Millions of dollars are annually invested into coastal wetlands projects across the Great Lakes Basin. Explore our chart to learn about the types of projects that are funded.
This chart and the table below present a subset of data from the webmap introduced on the previous page. Funding for coastal wetlands typically is awarded to recipients who are either planning or already in the midst of executing an enhancement, restoration, or protection project. Invasive Control is a sub-category for Enhancement while Hydrologic Restoration and Shoreline Softening are sub-categories for Restoration. These sub-categories are tracked independently from their respective categories.

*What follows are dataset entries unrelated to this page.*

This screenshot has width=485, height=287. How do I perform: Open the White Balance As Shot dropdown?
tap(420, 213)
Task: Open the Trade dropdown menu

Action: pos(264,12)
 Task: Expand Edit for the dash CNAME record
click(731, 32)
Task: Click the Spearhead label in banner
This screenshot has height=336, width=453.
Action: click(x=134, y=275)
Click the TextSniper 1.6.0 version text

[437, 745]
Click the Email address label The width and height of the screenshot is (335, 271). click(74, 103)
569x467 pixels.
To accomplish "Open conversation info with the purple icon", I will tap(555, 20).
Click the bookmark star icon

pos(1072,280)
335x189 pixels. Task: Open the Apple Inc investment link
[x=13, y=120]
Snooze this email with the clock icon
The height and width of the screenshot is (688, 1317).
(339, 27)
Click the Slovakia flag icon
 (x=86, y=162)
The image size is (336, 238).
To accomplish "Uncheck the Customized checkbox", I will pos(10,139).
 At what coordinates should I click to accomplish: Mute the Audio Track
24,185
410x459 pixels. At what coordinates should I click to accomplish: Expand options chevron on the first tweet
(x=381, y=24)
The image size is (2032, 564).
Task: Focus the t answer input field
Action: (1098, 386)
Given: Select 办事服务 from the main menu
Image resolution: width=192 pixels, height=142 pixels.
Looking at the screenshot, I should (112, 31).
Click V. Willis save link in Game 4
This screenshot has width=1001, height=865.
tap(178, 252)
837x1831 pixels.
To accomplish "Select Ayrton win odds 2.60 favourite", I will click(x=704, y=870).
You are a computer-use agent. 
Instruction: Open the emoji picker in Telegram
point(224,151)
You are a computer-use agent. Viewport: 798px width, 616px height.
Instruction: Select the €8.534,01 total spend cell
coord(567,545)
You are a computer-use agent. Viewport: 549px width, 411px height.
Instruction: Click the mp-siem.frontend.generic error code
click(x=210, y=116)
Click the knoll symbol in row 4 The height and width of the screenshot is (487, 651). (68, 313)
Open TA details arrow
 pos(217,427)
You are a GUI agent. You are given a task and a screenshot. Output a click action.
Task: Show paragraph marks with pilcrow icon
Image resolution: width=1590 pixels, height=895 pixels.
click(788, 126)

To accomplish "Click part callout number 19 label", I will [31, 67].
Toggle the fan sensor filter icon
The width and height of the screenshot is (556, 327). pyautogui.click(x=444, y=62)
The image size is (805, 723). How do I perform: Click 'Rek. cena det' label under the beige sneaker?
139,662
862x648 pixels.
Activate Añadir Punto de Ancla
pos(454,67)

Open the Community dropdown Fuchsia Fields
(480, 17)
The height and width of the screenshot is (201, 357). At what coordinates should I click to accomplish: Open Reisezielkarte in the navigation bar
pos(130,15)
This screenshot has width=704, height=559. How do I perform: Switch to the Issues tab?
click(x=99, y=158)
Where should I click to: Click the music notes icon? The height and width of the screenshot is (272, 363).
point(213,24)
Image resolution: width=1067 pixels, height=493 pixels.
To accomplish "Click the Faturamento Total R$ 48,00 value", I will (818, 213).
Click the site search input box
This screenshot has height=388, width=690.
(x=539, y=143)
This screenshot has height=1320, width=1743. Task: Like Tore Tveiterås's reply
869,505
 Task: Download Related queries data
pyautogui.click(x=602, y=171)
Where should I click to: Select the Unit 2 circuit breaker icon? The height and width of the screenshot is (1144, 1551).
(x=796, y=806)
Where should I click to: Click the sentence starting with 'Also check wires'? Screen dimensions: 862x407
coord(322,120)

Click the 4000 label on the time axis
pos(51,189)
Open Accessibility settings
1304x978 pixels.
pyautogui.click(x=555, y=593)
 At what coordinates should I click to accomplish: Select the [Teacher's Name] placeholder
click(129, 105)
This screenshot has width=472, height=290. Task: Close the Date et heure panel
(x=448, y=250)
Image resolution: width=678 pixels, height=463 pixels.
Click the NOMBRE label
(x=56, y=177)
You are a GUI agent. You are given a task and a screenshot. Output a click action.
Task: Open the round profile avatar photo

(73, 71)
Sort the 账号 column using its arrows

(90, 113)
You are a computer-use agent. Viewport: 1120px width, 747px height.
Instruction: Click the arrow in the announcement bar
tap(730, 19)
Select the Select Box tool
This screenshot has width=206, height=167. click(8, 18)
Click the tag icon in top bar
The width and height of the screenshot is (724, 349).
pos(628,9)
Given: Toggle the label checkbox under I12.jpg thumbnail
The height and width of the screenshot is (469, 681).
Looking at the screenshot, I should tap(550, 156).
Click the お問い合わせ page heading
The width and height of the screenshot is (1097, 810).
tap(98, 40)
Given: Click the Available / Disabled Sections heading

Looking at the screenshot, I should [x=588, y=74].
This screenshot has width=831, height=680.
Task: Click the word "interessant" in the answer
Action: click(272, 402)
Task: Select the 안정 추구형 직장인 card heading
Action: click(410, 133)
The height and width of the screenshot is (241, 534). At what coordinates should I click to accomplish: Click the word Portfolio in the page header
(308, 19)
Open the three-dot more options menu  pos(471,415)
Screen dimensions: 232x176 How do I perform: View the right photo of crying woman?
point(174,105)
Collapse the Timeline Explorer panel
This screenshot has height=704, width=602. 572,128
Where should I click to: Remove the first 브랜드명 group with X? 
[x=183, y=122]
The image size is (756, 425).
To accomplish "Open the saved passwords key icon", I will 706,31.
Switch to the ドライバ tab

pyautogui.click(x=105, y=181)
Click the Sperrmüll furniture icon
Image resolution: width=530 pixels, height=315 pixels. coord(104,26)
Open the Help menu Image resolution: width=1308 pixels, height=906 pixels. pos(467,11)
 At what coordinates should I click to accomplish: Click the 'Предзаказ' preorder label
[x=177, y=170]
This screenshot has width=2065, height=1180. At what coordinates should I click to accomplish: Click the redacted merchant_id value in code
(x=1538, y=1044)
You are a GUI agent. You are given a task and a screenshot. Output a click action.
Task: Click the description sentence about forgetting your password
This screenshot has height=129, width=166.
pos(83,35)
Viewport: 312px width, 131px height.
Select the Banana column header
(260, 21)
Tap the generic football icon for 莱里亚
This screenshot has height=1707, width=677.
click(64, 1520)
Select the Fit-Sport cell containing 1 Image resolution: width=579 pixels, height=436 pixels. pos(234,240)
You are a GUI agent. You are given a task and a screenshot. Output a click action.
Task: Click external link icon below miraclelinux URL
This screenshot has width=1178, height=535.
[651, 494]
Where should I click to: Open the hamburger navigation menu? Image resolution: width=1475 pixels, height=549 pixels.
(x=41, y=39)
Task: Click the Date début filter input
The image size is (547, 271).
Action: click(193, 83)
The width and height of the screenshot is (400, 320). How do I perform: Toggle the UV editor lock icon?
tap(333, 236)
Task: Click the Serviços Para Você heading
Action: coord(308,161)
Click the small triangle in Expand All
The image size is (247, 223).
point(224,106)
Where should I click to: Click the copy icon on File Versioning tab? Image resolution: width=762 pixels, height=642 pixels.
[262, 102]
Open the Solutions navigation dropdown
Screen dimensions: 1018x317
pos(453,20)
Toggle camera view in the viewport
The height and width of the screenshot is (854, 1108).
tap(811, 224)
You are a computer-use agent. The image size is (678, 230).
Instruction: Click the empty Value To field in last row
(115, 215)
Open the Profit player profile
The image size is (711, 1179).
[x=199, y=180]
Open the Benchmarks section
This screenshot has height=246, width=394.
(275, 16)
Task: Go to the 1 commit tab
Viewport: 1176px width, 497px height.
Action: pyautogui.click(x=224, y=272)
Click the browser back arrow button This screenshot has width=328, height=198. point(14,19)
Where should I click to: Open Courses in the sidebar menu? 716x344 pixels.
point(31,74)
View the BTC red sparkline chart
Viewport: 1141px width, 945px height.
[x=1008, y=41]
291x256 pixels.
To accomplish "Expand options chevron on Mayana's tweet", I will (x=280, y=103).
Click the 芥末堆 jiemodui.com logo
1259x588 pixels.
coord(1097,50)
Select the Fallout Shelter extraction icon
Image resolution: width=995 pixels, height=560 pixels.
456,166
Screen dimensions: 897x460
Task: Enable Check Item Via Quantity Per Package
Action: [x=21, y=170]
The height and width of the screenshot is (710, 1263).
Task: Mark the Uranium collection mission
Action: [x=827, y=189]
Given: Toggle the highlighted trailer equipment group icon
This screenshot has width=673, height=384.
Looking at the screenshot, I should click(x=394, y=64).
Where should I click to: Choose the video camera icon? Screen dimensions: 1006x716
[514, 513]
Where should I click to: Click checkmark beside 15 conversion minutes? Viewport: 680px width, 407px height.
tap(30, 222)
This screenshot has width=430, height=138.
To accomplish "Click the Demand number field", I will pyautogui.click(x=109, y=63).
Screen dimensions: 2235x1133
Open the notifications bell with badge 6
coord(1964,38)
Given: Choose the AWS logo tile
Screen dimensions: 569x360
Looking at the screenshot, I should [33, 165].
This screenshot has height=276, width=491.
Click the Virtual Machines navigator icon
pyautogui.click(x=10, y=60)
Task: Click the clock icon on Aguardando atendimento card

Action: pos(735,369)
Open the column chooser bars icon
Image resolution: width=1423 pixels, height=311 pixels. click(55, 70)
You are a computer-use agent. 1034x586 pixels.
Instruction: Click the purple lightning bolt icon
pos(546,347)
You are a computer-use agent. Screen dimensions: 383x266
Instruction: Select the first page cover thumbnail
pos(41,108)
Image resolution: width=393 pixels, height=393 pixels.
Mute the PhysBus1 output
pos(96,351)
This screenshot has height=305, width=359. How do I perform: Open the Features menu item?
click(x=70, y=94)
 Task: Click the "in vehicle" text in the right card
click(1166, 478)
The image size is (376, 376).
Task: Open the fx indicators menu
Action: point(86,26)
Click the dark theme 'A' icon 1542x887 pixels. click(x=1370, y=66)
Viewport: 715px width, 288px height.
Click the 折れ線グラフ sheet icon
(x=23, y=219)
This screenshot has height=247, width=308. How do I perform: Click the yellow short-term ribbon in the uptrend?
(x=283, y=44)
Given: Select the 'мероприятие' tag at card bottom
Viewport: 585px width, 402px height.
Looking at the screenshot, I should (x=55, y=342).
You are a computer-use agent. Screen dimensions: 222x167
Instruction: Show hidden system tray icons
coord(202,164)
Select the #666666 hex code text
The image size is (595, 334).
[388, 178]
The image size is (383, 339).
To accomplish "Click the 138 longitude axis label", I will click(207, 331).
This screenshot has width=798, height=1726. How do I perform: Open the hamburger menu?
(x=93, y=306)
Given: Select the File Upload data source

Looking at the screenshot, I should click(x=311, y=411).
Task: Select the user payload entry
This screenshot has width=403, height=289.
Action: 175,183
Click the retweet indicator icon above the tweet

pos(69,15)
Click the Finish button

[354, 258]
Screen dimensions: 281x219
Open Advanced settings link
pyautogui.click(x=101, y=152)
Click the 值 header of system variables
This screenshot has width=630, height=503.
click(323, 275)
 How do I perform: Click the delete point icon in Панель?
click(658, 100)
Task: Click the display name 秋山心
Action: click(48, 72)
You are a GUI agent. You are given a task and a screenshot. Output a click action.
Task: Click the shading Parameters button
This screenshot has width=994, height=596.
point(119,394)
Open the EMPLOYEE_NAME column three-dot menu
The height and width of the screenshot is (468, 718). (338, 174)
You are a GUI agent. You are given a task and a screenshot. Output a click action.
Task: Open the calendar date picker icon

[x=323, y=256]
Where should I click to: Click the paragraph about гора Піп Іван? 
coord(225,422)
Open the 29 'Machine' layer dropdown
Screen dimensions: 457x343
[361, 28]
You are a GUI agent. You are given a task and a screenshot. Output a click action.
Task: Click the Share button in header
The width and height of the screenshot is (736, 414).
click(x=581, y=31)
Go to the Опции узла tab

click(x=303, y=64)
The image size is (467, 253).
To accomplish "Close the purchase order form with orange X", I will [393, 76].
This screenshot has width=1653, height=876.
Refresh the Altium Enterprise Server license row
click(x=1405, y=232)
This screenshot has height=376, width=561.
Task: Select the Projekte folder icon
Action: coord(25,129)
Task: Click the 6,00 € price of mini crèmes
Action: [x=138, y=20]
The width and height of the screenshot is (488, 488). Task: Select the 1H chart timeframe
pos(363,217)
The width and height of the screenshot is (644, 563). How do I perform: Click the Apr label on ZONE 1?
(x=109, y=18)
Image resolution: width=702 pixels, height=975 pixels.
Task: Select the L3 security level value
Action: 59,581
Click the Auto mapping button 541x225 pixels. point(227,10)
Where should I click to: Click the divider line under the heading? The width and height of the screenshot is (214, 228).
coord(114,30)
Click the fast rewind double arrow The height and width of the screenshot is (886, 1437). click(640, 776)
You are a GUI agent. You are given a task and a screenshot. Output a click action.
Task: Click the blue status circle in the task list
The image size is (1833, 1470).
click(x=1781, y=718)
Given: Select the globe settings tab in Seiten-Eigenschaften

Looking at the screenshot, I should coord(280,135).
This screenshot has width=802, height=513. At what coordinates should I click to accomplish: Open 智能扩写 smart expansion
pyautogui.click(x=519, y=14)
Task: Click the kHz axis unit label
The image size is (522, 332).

Explore the investments map to learn more about an individual project, or the project types common to a geographical area.
What's the difference between Enhancement and Restoration?
Restoration applies to projects in which a non-wetland area (e.g., farm field) is restored to be a coastal wetland. Any actions within an existing coastal wetland are considered enhancement. Hydrologic Restoration is considered both enhancement and restoration.
Are there common project types excluded from this data?
A large percentage of project data came from the EPA Great Lakes Restoration Initiative Funded Coastal Wetland Projects Fiscal Year 2010-2017 web map. The Blue Accounting Coastal Wetlands database consists solely of protection, enhancement and restoration projects. As such, Monitoring, Education, Assessment, and Planning projects are omitted from the coastal wetland database. Wetlands projects that lacked a hydrologic connection to the Great Lakes were removed. Overall, 68 projects that did not meet the Blue Accounting coastal wetlands project criteria were removed from the original GLRI data set provided by the EPA.